### 提供された行
_ _ _ _
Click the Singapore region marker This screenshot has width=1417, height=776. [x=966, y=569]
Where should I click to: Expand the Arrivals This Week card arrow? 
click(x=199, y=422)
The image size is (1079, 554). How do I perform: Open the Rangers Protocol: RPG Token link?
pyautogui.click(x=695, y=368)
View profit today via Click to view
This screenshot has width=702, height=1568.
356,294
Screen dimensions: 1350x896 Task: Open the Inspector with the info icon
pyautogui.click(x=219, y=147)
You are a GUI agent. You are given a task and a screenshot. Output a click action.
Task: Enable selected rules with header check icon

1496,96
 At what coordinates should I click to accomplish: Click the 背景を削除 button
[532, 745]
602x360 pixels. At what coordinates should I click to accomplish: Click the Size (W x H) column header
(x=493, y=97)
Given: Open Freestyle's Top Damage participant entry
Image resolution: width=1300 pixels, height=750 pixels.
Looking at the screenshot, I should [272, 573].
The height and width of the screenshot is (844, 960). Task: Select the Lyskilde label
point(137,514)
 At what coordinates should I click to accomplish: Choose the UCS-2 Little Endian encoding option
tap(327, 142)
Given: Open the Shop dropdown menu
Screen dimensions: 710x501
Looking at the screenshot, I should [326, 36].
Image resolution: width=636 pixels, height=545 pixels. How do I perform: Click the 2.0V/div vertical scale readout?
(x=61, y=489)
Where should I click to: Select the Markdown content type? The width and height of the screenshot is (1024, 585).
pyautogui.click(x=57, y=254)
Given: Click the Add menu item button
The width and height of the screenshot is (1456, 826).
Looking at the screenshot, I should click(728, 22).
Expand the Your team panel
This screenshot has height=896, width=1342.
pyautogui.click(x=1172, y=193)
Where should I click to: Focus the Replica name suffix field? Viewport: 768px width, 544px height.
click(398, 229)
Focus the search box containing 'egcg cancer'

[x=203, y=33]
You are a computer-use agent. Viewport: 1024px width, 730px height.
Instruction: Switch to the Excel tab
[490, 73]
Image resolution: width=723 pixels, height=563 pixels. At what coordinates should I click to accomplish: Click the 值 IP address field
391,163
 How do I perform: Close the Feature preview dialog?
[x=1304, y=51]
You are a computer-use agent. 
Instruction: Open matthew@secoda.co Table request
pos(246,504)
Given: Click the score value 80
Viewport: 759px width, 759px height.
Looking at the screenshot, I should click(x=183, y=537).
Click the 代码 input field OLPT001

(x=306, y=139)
_ _ _ _
### 指示
先頭の行から「click(x=199, y=422)」を含む行まで（その行も含む）を、「Singapore」を「Tokyo」に置き換えて書き直してください。ほかの部分はそのままにすること。

### 解答例
Click the Tokyo region marker This screenshot has width=1417, height=776. [x=966, y=569]
Where should I click to: Expand the Arrivals This Week card arrow? 
click(x=199, y=422)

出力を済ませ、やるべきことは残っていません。